Begin Exercise material
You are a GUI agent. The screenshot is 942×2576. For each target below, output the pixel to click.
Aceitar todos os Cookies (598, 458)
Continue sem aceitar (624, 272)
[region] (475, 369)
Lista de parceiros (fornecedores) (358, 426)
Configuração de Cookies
End Exercise material
Begin Exercise material
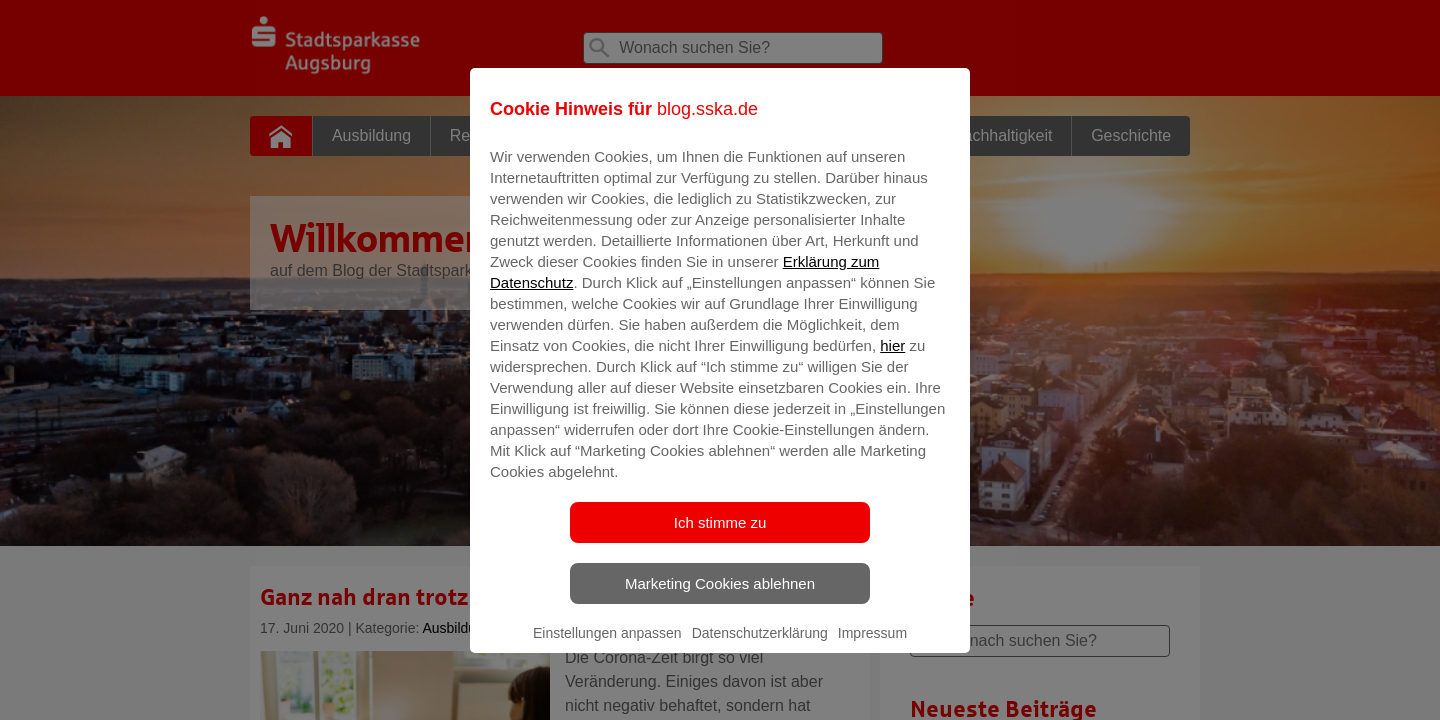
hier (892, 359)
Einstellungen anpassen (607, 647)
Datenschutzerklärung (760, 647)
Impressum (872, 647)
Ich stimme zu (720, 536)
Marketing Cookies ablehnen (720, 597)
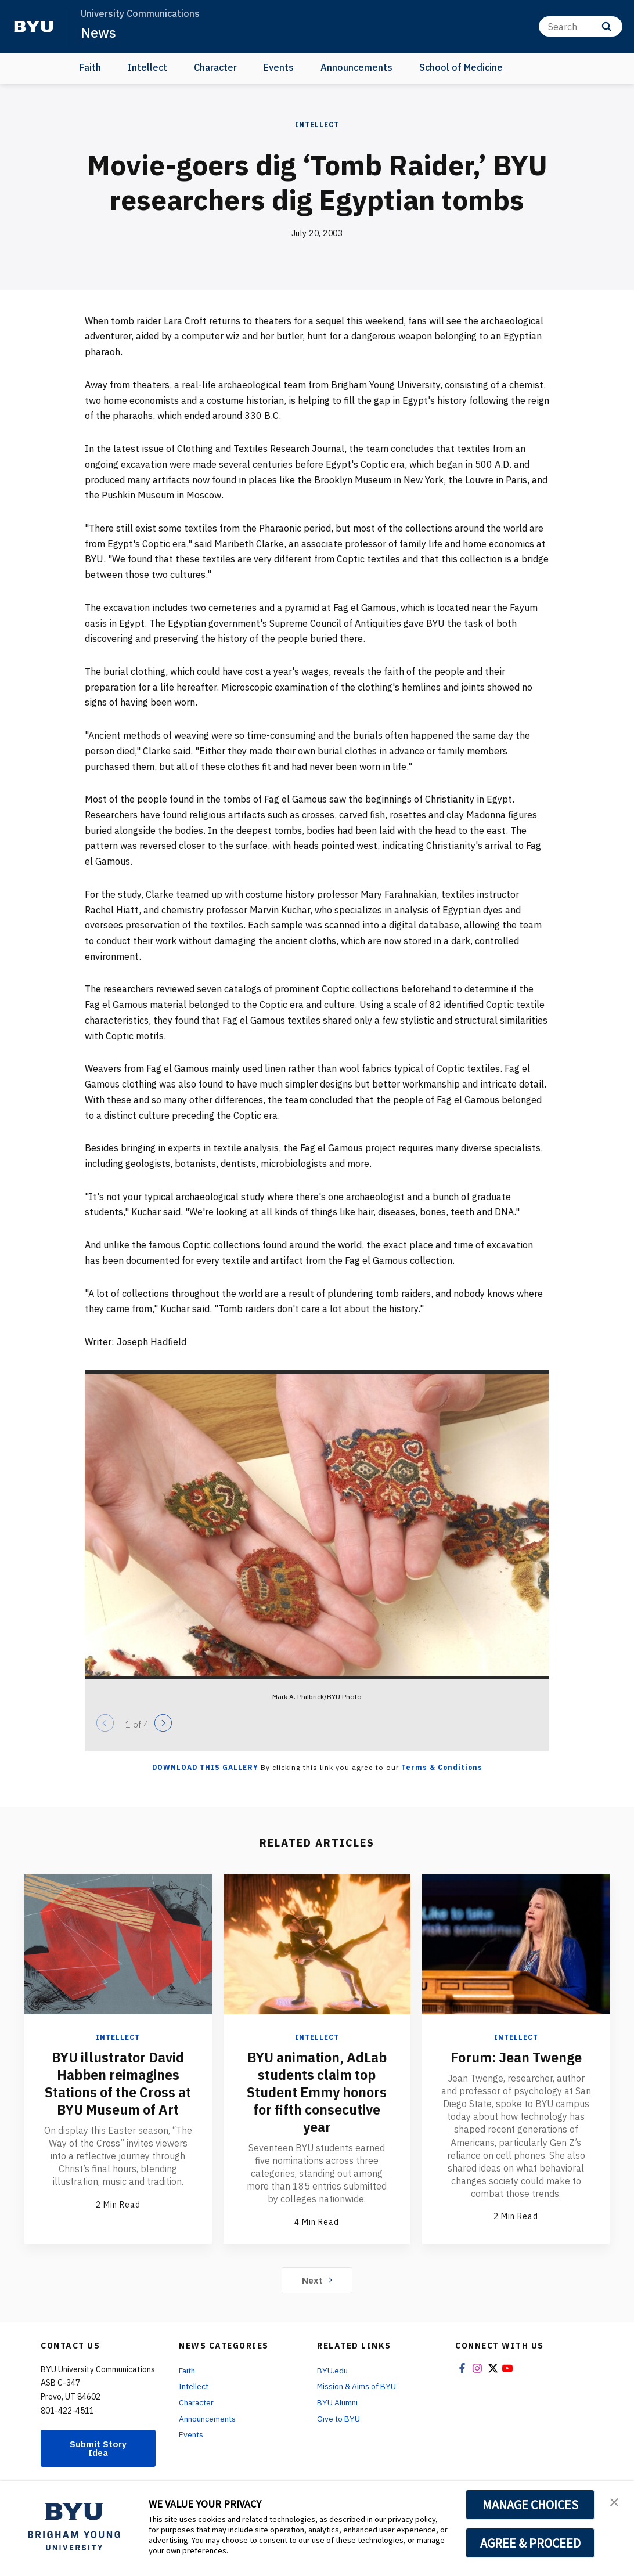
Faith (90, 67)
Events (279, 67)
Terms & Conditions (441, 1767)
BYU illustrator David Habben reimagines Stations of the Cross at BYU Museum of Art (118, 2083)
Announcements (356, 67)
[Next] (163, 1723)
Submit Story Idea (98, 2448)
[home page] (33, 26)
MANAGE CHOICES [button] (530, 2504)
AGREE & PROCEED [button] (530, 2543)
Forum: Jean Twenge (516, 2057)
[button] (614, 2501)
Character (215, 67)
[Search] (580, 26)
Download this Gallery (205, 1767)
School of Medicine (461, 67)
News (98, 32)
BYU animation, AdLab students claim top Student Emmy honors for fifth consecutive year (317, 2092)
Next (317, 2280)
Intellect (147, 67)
End Exercise material
Quote the listing word for word, starting at the line that contains "Submit Story Idea (98, 2448)" and continuing up to and including the line that contains "Intellect (147, 67)".

● Task output
Submit Story Idea (98, 2448)
[home page] (33, 26)
MANAGE CHOICES [button] (530, 2504)
AGREE & PROCEED [button] (530, 2543)
Forum: Jean Twenge (516, 2057)
[button] (614, 2501)
Character (215, 67)
[Search] (580, 26)
Download this Gallery (205, 1767)
School of Medicine (461, 67)
News (98, 32)
BYU animation, AdLab students claim top Student Emmy honors for fifth consecutive year (317, 2092)
Next (317, 2280)
Intellect (147, 67)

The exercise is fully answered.